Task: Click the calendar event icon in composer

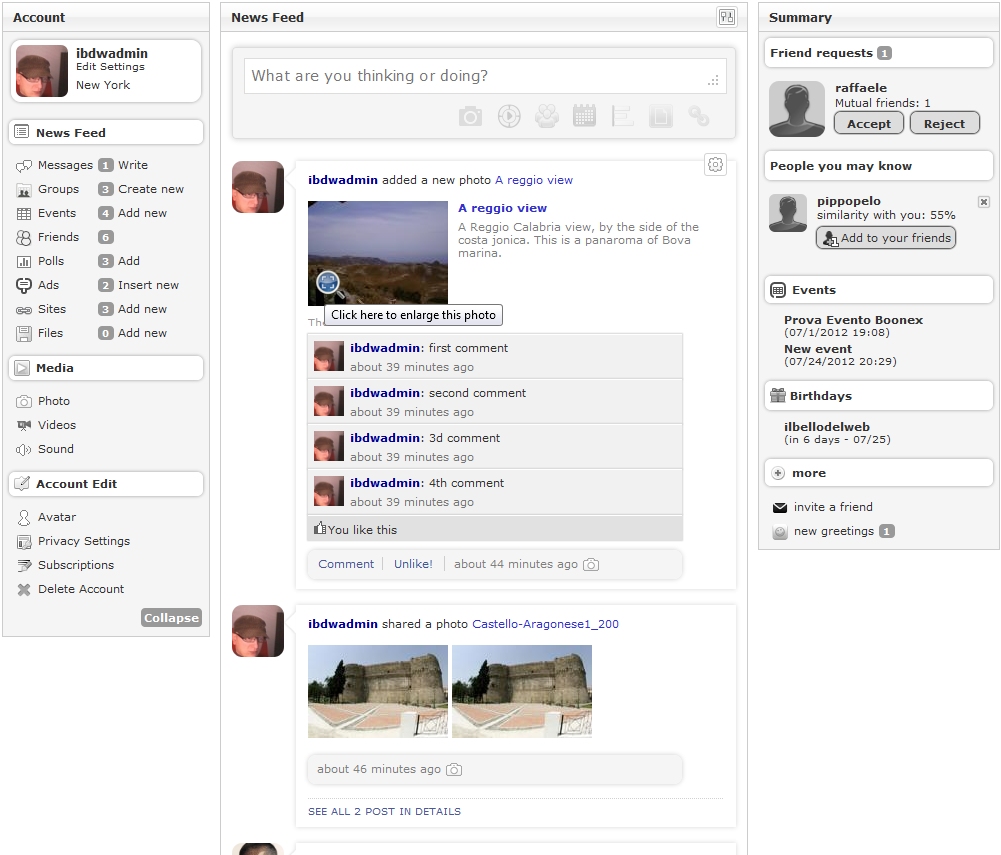Action: [584, 116]
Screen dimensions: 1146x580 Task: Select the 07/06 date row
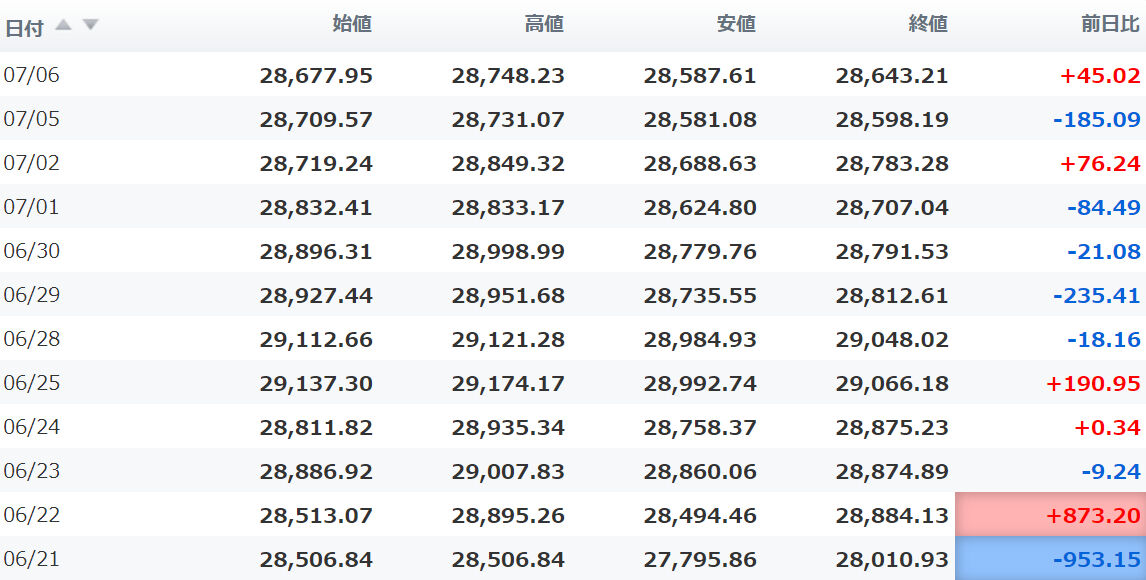point(573,75)
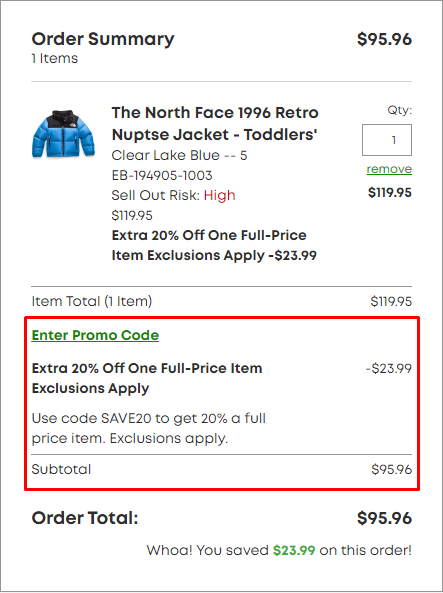Click the Order Total: heading
443x593 pixels.
pyautogui.click(x=85, y=518)
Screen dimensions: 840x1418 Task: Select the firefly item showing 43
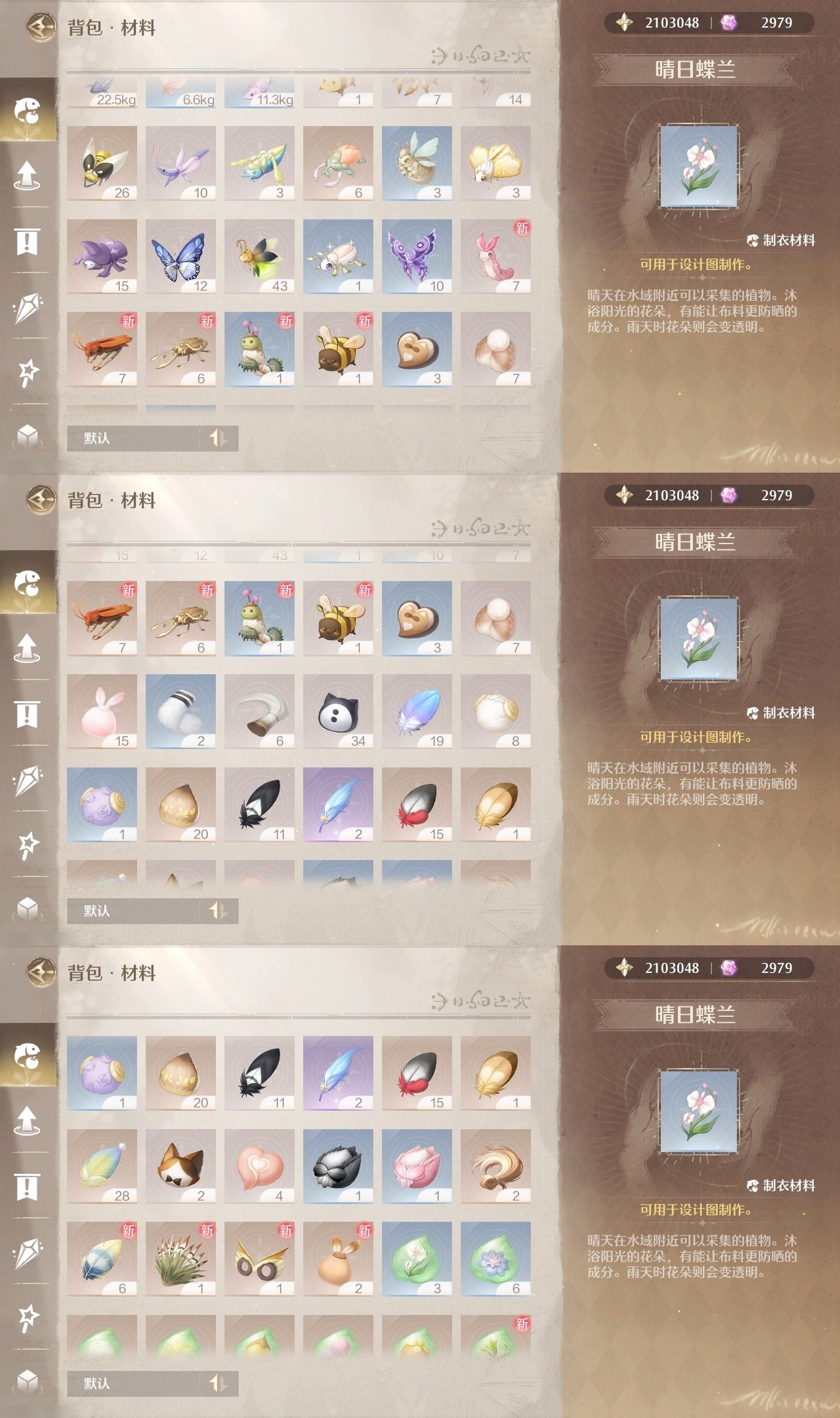pos(259,257)
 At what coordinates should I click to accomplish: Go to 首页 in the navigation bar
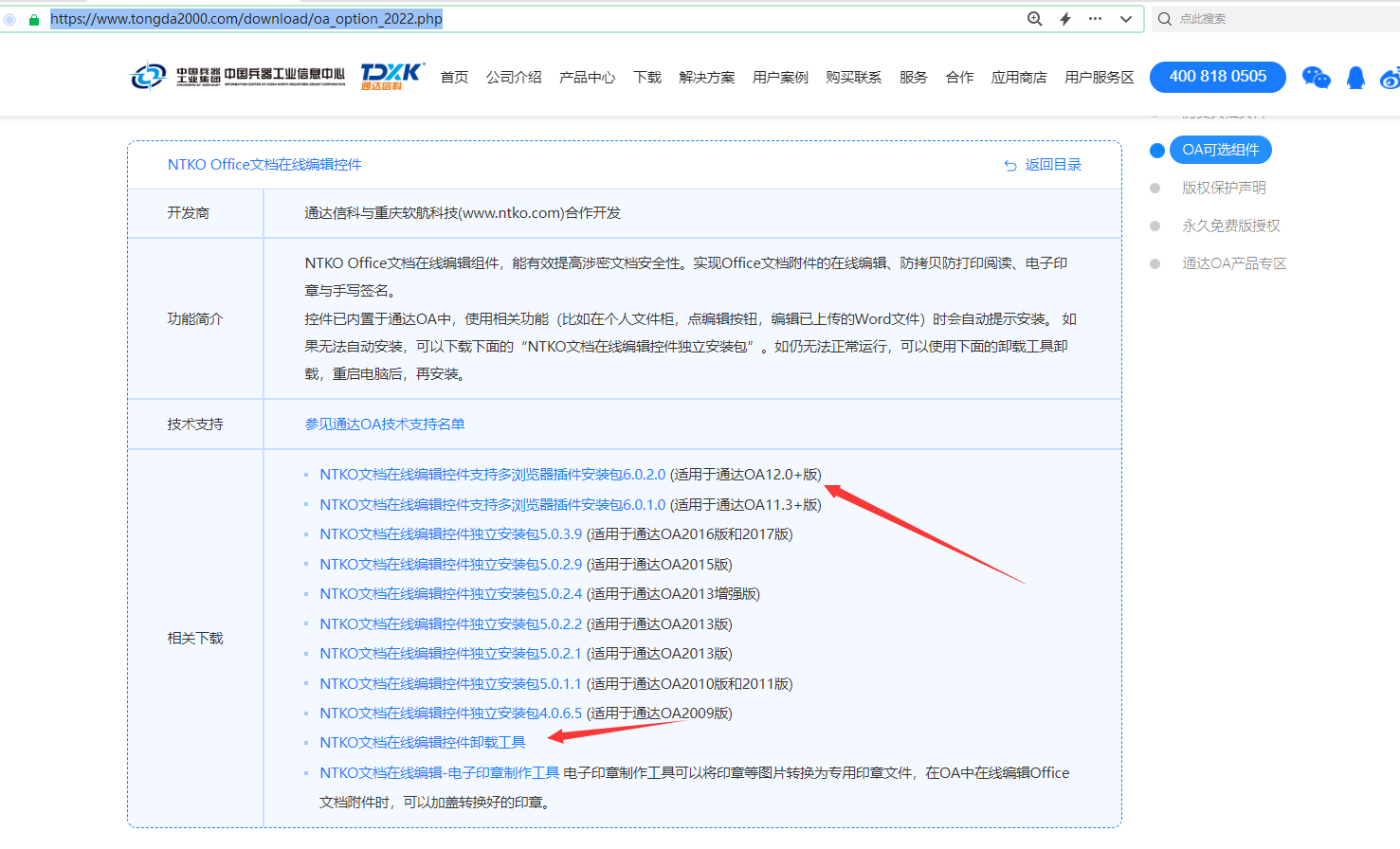coord(454,78)

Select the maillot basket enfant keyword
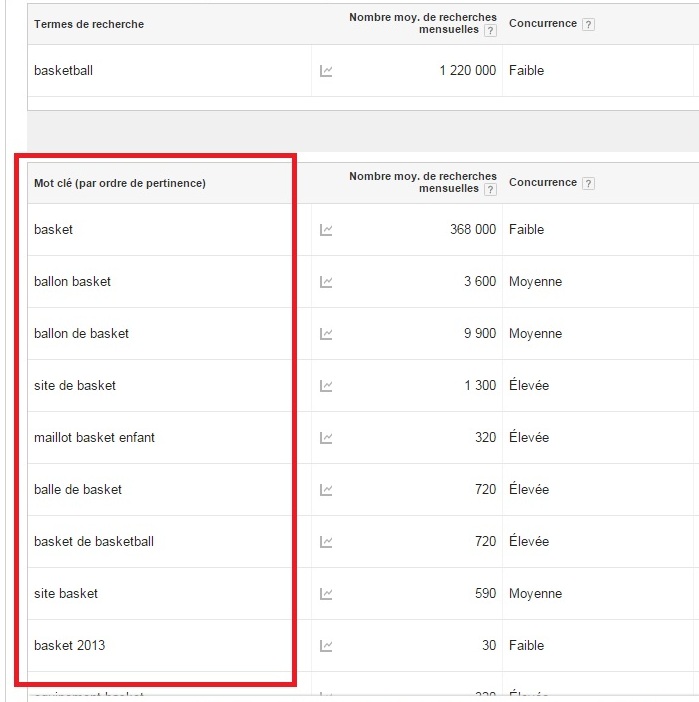[94, 437]
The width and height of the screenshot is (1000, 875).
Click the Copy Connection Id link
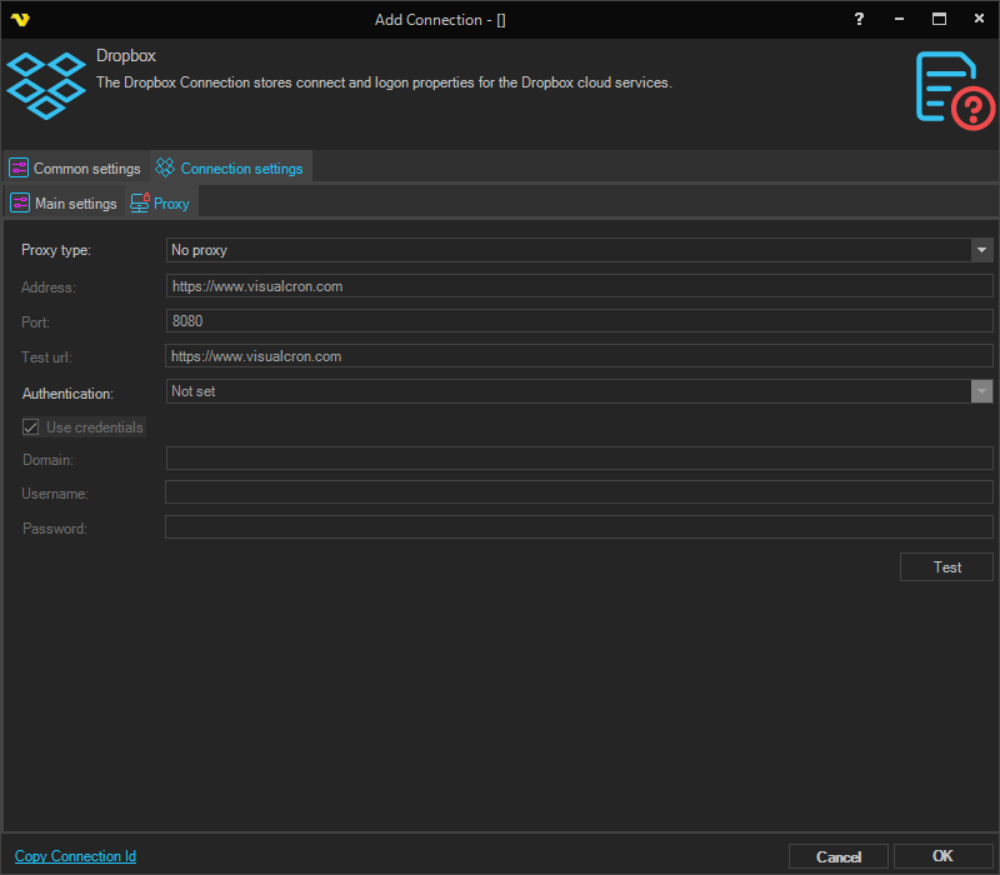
·····
* **Task to complete**
Word for word, reproduce all the data, but not the pictures.

* **Output below**
Task: Click the calendar event icon in composer

Action: [584, 116]
Screen dimensions: 1146x580 Task: Select the 07/06 date row
point(573,75)
Click the Order Total: heading
443x593 pixels.
pyautogui.click(x=85, y=518)
Screen dimensions: 840x1418 Task: Select the firefly item showing 43
pos(259,257)
 At what coordinates should I click to accomplish: Go to 首页 in the navigation bar
coord(454,78)

Select the maillot basket enfant keyword
[94, 437]
The width and height of the screenshot is (1000, 875).
Click the Copy Connection Id link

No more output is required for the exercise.